Paulo Trigo Pereira, nas excelentes análises económicas que tem publicado neste jornal, já explicou o que está em causa, apresentando as contas de quanto nos custaria uma saída à irlandesa se os juros de mercado rondassem em Maio os 5% e a taxa de um programa cautelar a dois anos e meio ficasse pelos 3%: “Uma estimativa para esta soma nos próximos 30 meses é de 1023 milhões de euros. Este seria o preço adicional a pagar pelo eleitoralismo demagógico da saída à irlandesa.”
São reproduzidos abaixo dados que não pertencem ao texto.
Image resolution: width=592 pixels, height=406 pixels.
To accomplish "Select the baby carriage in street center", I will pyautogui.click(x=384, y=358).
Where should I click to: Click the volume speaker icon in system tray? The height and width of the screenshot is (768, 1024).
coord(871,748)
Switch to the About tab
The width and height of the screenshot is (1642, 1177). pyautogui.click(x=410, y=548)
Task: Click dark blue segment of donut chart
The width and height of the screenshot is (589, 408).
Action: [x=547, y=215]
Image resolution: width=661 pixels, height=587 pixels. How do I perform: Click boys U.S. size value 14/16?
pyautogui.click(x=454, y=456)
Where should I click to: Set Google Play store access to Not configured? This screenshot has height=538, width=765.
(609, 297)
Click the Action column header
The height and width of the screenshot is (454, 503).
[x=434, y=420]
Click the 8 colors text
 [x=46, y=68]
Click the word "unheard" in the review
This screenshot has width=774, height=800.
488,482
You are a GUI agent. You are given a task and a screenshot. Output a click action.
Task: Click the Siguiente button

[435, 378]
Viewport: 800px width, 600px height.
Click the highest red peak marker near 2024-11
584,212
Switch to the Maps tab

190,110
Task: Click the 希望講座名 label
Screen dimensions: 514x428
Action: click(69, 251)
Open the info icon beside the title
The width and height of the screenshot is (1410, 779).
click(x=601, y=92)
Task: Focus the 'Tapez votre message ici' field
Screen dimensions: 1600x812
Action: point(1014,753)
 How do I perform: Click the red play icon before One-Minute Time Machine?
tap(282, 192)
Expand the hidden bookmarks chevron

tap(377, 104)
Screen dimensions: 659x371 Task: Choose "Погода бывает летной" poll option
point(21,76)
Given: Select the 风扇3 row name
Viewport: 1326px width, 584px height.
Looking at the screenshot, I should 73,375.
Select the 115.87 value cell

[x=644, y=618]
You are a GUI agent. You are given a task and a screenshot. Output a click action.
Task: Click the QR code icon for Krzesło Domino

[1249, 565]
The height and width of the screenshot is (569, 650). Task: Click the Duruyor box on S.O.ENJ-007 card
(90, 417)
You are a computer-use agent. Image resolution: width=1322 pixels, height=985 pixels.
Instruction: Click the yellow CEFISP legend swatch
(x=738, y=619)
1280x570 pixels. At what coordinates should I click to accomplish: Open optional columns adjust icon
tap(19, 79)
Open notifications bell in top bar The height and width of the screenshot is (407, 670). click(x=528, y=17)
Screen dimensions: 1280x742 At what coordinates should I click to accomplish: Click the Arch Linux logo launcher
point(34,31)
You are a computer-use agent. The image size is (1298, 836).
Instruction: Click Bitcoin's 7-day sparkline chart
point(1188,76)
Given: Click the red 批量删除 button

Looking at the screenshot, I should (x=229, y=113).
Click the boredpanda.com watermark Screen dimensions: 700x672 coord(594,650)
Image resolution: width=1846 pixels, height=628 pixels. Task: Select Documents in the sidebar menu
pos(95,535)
Generosamente, Paulo Trigo Pereira apenas fez as contas àquilo que teríamos de pagar a mais de juros. Mas receio bem que o grande problema não esteja sequer no que teríamos de pagar a mais – o grande problema está naquilo que iríamos fazer a menos. É triste, mas é verdade: a nossa classe política não sabe gerir o país sem baias, não sabe impor políticas de austeridade sem um garrote exterior, não sabe cortar nas despesas do Estado sem Angela Merkel a espreitar por cima do ombro de Pedro Passos Coelho. Eu até gostava de acreditar que os nossos governantes aprenderam a lição, que daqui para a frente nada vai ser como antes, que a pomba da prudência e da responsabilidade desceu sobre São Bento. Mas, se não se importam, preferia começar a acreditar nisso depois das eleições. Pode ser?

Como se não bastasse a natureza dos políticos portugueses e das bocas que eles têm de alimentar quando estão no poder, o calendário eleitoral 2014-2015 exige todas as cautelas e caldos de galinha que tivermos à disposição. Com a saída da troika a 17 de Maio e as europeias a 25, meros oito dias depois, deixar o Governo à solta nos mercados é assim como abrir à raposa a porta do galinheiro. As europeias são decisivas: qualquer coisa que não seja uma derrota significativa da coligação pode provocar a queda de Seguro e conduzir à ressurreição do PSD. E, se isso acontecer, nada vai travar o eleitoralismo mais infrene do povo laranja. Nada, a não ser um programa cautelar. A bem da pátria, sujem-me essa saída, se faz favor.